Data to use –
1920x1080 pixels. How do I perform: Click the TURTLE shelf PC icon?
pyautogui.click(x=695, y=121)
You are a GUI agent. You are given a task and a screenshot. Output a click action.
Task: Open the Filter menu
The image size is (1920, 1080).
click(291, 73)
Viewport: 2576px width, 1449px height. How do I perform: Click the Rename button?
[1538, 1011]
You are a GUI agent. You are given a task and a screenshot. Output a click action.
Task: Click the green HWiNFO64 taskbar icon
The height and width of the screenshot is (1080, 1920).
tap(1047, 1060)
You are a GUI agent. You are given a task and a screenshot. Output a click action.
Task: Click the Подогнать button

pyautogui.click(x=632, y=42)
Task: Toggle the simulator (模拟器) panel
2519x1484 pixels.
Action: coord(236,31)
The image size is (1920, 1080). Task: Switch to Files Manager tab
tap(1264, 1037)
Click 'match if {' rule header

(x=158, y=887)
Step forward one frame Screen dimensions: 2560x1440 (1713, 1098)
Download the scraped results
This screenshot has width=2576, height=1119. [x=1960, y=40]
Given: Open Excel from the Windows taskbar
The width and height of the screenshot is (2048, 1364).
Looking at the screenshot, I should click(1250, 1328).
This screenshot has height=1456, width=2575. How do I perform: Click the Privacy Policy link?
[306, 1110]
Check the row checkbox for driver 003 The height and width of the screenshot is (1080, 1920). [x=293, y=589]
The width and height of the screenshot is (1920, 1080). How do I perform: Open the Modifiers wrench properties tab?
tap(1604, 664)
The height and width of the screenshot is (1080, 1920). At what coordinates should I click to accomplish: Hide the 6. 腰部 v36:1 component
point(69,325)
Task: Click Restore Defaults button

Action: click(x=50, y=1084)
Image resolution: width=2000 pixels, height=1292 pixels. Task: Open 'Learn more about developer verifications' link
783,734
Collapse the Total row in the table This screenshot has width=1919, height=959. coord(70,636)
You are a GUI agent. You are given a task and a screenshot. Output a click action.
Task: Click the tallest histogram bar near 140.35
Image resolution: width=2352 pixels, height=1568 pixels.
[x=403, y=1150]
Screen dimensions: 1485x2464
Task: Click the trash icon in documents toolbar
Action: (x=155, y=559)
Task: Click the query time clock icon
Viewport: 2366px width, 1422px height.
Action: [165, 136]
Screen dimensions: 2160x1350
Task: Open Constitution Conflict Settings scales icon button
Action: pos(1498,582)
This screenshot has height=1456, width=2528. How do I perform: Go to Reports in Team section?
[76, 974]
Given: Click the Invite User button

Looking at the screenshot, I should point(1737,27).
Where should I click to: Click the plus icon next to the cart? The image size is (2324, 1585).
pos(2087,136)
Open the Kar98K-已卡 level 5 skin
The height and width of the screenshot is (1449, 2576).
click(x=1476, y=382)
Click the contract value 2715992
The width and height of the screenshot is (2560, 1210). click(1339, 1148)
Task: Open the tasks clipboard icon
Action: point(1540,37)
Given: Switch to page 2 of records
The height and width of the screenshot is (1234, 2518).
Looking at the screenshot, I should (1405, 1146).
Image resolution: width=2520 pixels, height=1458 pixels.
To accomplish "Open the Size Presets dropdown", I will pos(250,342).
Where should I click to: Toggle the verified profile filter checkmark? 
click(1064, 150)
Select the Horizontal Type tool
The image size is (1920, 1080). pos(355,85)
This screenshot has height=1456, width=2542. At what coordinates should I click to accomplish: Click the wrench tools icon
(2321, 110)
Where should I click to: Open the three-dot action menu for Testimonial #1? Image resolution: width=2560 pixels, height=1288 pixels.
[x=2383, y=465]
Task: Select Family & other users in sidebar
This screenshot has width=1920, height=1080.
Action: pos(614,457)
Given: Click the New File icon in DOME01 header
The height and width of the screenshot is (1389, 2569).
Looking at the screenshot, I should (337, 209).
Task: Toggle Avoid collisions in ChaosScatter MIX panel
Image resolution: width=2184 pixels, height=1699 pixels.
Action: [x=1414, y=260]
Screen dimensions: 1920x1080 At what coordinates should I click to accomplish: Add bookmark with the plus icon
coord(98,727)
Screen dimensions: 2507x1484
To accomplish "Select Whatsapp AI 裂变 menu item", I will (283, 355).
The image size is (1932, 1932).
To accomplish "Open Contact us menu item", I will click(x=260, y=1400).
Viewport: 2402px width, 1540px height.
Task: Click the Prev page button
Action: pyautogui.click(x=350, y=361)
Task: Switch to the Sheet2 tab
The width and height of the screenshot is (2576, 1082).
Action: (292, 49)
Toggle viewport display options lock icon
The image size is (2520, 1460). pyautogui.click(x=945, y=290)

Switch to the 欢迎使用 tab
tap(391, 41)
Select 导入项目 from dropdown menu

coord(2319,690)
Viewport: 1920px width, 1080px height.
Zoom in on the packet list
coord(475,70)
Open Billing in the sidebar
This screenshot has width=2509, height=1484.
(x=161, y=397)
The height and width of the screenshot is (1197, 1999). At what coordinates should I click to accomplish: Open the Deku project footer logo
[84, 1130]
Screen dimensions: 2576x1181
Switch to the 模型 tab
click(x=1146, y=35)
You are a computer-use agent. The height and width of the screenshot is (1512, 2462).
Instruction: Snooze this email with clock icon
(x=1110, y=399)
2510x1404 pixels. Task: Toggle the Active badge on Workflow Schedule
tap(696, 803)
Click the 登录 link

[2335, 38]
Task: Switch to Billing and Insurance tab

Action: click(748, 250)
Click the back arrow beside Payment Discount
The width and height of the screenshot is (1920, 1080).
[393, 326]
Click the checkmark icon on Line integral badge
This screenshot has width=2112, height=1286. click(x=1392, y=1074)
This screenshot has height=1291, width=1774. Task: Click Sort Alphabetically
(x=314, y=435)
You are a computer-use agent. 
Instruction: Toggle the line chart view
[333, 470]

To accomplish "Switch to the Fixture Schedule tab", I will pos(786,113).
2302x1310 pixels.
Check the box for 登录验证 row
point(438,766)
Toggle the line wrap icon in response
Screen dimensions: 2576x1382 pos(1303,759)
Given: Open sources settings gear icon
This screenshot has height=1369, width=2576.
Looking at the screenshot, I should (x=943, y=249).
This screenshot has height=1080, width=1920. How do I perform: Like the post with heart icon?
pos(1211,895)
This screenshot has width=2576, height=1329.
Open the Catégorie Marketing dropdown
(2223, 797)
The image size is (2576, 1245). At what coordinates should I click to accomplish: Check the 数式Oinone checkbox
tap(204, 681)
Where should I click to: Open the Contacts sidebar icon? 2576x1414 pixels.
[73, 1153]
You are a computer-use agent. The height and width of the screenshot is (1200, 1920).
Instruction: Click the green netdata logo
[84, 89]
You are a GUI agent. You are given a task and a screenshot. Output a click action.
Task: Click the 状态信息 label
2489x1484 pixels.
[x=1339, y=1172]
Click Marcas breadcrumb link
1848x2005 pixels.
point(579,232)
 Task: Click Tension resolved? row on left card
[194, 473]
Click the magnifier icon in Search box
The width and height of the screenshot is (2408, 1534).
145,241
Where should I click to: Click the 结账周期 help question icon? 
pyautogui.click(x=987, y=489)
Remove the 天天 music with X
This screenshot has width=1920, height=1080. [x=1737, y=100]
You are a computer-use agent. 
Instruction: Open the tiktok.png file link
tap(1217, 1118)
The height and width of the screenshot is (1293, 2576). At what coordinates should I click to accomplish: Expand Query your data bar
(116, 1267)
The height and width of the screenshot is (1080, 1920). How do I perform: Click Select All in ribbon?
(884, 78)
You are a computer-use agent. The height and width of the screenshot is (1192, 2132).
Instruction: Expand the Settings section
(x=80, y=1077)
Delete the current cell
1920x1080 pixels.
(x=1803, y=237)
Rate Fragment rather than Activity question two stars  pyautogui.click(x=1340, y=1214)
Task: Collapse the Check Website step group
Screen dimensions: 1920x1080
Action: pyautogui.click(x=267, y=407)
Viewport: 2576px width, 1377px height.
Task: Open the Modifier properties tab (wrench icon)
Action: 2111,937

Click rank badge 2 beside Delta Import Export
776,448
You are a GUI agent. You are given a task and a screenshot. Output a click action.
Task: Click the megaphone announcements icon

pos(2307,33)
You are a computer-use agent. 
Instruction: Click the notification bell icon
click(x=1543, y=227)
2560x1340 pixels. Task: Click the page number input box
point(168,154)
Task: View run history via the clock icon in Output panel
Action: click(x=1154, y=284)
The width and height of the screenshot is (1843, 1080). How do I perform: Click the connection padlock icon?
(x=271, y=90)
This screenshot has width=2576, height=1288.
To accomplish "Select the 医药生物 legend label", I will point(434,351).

Try it – Would you please repeat exactly the lines above, starting at the line with "Task: Click the 状态信息 label" and stopping at the line with "Rate Fragment rather", both included?

Answer space –
Task: Click the 状态信息 label
2489x1484 pixels.
[x=1339, y=1172]
Click Marcas breadcrumb link
1848x2005 pixels.
point(579,232)
 Task: Click Tension resolved? row on left card
[194, 473]
Click the magnifier icon in Search box
The width and height of the screenshot is (2408, 1534).
145,241
Where should I click to: Click the 结账周期 help question icon? 
pyautogui.click(x=987, y=489)
Remove the 天天 music with X
This screenshot has width=1920, height=1080. [x=1737, y=100]
You are a computer-use agent. 
Instruction: Open the tiktok.png file link
tap(1217, 1118)
The height and width of the screenshot is (1293, 2576). At what coordinates should I click to accomplish: Expand Query your data bar
(116, 1267)
The height and width of the screenshot is (1080, 1920). How do I perform: Click Select All in ribbon?
(884, 78)
You are a computer-use agent. The height and width of the screenshot is (1192, 2132).
Instruction: Expand the Settings section
(x=80, y=1077)
Delete the current cell
1920x1080 pixels.
(x=1803, y=237)
Rate Fragment rather than Activity question two stars  pyautogui.click(x=1340, y=1214)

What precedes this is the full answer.